Raw data:
-------------------------
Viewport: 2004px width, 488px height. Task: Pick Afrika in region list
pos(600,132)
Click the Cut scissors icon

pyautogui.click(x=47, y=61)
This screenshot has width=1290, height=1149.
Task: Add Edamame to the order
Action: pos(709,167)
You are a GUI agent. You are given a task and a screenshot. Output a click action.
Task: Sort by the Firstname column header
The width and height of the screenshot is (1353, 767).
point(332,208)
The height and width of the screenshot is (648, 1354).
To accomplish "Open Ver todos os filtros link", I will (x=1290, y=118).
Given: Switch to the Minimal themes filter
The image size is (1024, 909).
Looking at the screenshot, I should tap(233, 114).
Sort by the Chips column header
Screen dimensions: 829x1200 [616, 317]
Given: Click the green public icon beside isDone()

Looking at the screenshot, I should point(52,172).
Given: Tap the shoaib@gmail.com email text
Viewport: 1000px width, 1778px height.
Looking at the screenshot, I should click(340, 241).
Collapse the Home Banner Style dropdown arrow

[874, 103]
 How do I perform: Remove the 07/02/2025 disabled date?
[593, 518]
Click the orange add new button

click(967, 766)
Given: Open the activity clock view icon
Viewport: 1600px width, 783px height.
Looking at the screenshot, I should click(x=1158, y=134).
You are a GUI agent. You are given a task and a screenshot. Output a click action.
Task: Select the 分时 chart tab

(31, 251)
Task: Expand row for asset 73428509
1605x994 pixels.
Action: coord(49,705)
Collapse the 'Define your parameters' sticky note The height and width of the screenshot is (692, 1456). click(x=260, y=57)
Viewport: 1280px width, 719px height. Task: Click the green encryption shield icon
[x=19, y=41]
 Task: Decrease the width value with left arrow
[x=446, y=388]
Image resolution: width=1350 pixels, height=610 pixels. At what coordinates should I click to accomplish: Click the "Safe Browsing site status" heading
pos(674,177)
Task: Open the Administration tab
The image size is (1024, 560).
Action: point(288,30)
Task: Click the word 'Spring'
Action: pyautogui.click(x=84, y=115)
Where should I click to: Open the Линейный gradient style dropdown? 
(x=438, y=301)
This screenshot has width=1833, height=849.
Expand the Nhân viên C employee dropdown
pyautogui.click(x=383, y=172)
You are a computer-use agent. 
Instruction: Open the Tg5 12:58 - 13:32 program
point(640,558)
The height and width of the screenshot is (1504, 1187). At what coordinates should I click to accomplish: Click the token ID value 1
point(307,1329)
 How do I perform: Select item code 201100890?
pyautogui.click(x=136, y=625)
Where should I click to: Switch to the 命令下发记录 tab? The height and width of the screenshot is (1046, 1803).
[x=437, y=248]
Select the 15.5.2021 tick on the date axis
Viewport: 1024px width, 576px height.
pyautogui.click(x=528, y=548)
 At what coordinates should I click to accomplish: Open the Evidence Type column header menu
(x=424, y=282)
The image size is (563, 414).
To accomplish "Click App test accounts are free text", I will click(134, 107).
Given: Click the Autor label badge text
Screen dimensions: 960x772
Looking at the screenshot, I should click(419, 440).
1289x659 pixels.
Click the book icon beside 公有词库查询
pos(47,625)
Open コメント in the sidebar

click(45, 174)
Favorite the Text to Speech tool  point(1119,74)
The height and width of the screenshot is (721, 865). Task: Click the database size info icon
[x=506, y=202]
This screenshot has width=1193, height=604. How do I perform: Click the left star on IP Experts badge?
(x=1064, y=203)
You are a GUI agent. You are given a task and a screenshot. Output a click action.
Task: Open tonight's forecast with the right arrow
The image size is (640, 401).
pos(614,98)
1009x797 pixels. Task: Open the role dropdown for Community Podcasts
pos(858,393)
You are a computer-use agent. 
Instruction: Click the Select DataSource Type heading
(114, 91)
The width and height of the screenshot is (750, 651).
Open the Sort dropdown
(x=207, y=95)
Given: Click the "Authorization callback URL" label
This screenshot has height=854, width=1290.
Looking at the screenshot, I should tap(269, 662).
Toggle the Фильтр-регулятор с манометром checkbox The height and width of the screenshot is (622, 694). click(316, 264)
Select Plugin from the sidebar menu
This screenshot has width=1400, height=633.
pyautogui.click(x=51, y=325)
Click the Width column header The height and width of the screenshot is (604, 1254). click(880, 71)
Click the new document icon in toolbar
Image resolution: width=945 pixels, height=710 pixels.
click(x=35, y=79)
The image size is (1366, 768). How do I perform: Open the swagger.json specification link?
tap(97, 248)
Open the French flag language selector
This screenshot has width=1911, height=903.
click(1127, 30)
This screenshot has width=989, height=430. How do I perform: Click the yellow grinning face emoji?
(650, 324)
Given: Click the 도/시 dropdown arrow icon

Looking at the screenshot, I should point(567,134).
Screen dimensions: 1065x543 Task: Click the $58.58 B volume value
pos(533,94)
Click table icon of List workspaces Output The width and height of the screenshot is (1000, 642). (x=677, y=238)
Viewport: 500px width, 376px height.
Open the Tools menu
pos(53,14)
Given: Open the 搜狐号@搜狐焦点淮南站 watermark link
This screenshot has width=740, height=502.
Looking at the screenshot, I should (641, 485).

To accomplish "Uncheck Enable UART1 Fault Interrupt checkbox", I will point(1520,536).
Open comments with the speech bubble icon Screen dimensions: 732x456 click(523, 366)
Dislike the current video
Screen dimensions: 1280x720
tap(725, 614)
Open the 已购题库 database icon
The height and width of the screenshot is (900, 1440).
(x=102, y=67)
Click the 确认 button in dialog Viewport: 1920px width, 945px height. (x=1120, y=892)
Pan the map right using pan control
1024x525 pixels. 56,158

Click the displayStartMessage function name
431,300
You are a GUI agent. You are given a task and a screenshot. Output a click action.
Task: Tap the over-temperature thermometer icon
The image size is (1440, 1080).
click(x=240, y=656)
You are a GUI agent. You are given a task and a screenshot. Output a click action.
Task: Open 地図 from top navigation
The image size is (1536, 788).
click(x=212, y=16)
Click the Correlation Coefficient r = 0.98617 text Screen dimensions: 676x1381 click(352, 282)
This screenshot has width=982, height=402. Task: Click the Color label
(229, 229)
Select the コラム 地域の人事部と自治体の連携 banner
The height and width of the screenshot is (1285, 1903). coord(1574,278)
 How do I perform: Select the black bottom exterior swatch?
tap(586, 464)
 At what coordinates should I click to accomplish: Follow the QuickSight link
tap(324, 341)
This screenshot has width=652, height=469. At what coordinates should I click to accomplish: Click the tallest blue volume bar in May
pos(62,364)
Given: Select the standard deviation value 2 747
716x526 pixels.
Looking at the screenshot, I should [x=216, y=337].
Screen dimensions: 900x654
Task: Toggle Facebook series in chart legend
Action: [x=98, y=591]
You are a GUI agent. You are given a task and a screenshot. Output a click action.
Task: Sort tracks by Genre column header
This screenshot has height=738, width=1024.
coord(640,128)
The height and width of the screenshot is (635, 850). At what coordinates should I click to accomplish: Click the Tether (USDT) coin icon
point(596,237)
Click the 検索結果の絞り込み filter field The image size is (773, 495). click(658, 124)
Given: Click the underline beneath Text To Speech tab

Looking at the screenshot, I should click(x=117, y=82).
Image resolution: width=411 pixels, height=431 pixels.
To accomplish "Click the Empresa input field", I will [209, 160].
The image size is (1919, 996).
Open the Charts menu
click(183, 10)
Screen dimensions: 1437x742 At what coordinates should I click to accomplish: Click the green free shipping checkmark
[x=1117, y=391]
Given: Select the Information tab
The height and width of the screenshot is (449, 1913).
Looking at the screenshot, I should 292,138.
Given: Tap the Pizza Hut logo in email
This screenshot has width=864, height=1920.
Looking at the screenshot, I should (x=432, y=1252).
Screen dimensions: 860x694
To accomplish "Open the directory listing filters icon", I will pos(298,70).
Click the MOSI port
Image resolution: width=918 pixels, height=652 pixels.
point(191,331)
-------------------------
What the task requires: Look for the word "email" in every line of the listing and copy the lines that have it.

Answer box:
Given: Tap the shoaib@gmail.com email text
Given: Tap the Pizza Hut logo in email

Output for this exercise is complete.